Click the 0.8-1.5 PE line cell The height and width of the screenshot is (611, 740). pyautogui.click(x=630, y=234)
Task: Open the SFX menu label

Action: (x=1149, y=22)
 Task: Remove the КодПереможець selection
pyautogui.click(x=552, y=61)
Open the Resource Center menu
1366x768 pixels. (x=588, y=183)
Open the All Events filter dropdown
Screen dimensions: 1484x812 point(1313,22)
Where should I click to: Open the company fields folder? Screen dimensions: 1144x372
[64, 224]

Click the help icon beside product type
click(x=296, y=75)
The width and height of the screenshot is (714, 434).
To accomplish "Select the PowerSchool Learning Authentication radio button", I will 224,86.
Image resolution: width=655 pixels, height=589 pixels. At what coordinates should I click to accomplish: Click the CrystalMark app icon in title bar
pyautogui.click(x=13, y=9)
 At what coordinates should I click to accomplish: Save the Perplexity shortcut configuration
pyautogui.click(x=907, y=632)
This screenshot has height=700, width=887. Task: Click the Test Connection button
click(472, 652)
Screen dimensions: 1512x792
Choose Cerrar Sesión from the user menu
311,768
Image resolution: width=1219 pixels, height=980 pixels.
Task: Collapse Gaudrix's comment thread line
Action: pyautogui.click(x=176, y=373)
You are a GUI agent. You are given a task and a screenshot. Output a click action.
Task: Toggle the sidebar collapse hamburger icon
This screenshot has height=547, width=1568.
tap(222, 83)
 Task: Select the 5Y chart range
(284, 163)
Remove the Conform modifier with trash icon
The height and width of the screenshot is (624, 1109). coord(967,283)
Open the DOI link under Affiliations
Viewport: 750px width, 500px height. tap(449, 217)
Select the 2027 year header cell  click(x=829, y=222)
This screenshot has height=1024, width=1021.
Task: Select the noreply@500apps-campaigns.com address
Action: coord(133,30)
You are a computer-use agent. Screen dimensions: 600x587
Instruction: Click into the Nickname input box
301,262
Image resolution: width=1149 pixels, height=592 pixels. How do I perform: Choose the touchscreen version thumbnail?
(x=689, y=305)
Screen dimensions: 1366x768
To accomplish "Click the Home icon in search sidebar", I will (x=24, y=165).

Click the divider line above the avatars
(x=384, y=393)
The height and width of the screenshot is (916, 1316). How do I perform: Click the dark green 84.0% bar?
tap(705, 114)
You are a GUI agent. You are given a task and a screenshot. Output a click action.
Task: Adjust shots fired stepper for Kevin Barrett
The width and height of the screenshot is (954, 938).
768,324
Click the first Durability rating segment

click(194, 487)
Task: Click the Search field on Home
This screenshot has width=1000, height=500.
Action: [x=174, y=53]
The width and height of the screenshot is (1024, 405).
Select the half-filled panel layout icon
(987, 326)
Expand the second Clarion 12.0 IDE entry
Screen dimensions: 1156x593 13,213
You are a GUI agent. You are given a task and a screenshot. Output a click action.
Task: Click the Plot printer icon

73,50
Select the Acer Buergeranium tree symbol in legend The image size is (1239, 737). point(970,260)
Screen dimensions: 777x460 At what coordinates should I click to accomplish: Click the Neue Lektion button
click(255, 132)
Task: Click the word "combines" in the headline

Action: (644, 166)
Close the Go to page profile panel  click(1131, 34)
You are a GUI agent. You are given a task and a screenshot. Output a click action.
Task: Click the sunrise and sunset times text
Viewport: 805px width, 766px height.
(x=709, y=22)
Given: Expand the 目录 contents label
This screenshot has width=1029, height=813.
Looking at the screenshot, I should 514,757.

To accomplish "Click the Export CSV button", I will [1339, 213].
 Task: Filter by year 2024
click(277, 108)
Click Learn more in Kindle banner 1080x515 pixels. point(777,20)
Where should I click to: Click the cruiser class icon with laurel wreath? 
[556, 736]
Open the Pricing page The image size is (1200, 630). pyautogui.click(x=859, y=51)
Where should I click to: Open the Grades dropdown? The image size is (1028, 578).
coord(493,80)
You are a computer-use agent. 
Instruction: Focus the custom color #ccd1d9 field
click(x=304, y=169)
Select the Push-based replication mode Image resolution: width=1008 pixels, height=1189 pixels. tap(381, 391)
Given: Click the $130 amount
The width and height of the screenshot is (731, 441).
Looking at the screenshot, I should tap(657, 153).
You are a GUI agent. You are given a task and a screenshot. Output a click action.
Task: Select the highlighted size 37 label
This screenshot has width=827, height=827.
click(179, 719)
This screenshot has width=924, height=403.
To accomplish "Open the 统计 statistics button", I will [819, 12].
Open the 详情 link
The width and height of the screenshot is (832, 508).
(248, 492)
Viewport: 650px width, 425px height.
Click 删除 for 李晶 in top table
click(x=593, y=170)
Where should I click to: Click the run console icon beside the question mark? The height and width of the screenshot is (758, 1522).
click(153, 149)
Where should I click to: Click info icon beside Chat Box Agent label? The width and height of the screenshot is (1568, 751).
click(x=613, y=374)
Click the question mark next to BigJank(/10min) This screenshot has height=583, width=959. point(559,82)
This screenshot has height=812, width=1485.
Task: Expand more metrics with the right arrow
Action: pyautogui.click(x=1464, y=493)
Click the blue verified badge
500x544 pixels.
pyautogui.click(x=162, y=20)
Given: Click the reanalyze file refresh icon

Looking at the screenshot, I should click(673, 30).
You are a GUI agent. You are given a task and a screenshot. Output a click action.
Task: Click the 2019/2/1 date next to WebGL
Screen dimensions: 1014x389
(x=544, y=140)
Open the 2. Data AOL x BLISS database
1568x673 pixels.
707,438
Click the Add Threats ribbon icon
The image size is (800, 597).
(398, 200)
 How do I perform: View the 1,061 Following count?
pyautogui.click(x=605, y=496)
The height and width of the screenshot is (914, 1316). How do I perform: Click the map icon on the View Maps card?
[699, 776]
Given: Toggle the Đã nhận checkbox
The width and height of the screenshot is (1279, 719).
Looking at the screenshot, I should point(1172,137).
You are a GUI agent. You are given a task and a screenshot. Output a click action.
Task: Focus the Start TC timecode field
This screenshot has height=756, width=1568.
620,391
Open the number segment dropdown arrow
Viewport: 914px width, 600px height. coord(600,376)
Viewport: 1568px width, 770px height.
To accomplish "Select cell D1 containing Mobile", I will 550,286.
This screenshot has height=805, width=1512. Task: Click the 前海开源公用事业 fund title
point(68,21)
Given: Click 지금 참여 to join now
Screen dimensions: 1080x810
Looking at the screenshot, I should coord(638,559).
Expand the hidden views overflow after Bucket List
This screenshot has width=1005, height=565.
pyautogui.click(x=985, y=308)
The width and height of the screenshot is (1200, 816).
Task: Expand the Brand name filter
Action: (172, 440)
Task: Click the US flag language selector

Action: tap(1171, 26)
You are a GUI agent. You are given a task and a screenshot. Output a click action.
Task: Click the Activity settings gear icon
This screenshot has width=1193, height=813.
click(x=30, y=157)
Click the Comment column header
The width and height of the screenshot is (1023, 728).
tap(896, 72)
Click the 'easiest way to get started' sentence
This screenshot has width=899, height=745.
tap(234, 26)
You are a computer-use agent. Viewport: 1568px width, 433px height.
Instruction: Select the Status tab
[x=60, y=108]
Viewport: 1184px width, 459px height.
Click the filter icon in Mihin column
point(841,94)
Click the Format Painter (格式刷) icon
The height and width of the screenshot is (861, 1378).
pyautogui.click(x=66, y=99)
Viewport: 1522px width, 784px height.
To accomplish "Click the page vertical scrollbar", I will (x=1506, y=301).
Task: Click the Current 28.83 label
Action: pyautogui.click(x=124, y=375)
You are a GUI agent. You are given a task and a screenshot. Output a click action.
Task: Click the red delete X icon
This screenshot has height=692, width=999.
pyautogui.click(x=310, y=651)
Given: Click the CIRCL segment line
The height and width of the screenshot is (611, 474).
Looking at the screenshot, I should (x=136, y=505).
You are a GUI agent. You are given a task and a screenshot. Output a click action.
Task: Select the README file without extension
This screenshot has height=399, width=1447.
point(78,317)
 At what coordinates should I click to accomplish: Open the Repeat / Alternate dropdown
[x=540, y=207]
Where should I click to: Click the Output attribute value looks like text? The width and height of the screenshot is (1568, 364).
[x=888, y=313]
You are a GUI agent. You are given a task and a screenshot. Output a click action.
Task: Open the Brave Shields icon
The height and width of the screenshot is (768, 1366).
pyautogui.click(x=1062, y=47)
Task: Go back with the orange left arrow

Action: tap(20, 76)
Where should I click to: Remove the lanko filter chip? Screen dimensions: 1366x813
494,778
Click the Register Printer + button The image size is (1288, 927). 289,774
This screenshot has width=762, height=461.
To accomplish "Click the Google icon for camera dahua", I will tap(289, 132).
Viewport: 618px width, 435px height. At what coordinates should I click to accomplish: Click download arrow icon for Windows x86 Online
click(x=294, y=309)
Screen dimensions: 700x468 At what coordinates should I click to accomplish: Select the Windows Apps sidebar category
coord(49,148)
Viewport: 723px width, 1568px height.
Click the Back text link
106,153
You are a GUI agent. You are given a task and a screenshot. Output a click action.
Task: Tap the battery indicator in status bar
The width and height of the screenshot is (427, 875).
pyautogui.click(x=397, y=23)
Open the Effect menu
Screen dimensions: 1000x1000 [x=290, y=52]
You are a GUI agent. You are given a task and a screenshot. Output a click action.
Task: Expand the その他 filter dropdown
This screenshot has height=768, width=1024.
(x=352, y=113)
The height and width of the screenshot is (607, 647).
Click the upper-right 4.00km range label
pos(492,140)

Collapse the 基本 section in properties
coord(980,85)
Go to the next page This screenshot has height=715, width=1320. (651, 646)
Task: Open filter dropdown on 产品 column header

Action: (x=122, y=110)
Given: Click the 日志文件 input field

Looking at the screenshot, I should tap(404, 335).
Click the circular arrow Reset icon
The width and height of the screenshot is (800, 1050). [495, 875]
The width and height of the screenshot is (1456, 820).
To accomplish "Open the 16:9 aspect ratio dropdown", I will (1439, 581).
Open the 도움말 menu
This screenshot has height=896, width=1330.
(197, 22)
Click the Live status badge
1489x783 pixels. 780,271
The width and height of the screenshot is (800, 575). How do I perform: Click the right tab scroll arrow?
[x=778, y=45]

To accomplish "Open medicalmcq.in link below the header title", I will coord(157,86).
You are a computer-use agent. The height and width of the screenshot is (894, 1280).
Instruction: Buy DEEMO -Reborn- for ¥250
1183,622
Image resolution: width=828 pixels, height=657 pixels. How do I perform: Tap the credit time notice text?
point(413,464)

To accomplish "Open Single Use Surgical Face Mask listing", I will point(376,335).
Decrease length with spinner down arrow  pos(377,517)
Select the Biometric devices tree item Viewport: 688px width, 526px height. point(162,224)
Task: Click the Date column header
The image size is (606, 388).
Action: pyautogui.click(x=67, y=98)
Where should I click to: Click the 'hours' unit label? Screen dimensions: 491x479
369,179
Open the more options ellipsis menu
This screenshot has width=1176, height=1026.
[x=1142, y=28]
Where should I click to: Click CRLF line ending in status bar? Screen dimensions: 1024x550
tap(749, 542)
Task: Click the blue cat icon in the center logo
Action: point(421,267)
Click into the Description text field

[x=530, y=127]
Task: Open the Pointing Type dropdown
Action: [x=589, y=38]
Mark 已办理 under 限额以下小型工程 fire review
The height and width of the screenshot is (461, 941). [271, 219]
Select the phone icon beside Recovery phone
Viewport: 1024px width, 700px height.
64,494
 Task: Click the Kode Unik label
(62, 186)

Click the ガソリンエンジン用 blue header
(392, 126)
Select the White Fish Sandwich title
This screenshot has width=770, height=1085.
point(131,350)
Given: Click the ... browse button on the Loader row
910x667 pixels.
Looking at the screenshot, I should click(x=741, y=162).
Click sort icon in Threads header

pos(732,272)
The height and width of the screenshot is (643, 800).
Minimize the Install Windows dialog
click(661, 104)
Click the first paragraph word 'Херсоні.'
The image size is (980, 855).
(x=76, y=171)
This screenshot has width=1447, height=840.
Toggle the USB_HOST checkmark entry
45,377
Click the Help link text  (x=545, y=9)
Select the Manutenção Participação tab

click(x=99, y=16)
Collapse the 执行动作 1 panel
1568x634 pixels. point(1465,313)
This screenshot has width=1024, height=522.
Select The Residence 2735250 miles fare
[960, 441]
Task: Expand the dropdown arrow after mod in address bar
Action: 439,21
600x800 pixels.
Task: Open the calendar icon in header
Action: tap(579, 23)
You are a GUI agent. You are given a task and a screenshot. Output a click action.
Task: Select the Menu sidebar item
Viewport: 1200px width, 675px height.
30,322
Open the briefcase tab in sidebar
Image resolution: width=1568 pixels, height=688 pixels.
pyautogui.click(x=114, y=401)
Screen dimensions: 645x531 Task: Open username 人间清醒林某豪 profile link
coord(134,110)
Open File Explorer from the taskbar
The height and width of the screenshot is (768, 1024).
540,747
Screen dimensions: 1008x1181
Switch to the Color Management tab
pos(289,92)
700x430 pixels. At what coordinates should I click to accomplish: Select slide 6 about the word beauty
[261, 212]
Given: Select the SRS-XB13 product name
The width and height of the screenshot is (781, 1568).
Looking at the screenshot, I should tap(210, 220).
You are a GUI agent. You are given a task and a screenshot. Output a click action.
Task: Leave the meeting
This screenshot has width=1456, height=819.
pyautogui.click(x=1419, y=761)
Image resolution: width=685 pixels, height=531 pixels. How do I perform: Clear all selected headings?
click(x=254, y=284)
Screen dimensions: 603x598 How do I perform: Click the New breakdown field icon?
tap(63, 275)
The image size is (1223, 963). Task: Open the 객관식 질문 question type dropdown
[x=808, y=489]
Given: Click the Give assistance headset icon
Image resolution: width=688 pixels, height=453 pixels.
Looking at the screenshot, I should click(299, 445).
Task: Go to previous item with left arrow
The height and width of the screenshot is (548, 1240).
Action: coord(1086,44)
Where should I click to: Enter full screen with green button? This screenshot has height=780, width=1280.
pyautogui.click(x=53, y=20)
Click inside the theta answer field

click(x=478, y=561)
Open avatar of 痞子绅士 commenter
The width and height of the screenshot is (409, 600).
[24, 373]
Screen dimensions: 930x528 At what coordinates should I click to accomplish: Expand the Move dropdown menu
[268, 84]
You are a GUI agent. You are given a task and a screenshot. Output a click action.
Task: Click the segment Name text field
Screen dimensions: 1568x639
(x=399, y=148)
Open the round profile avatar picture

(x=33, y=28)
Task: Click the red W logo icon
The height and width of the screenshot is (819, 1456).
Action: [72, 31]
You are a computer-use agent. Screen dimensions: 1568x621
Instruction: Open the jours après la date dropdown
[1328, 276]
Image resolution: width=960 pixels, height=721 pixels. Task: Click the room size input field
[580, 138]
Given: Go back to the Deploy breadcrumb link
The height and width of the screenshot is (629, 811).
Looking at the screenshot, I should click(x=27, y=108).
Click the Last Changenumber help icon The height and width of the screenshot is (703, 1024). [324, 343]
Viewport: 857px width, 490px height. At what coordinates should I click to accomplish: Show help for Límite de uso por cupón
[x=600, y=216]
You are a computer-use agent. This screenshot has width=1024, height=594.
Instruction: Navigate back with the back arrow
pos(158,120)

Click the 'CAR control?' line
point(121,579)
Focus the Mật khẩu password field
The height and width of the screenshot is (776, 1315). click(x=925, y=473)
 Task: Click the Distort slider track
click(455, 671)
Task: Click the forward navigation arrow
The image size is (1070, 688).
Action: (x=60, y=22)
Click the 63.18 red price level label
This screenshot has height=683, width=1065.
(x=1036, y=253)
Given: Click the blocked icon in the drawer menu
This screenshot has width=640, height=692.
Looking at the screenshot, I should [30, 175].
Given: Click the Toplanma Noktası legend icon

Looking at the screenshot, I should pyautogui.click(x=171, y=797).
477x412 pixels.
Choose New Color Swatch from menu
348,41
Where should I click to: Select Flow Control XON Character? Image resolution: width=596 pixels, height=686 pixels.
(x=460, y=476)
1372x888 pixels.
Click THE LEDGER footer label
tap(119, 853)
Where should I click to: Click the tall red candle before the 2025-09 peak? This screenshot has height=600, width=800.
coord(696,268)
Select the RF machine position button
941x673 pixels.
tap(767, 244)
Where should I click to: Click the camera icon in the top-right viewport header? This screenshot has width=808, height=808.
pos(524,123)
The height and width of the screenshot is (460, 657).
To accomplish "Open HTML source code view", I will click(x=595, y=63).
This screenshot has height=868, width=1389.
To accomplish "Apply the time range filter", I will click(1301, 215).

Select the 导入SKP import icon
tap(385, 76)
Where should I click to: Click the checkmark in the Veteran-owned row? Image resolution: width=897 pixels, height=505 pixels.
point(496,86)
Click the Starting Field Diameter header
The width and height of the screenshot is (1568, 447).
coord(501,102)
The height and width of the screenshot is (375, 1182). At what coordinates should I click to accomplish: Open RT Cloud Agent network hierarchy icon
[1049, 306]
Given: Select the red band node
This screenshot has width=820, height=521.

# [Aim of the task]
Report all lines above with "Home".

# [Answer area]
To accomplish "Click the Home icon in search sidebar", I will (x=24, y=165).
Task: Click the Search field on Home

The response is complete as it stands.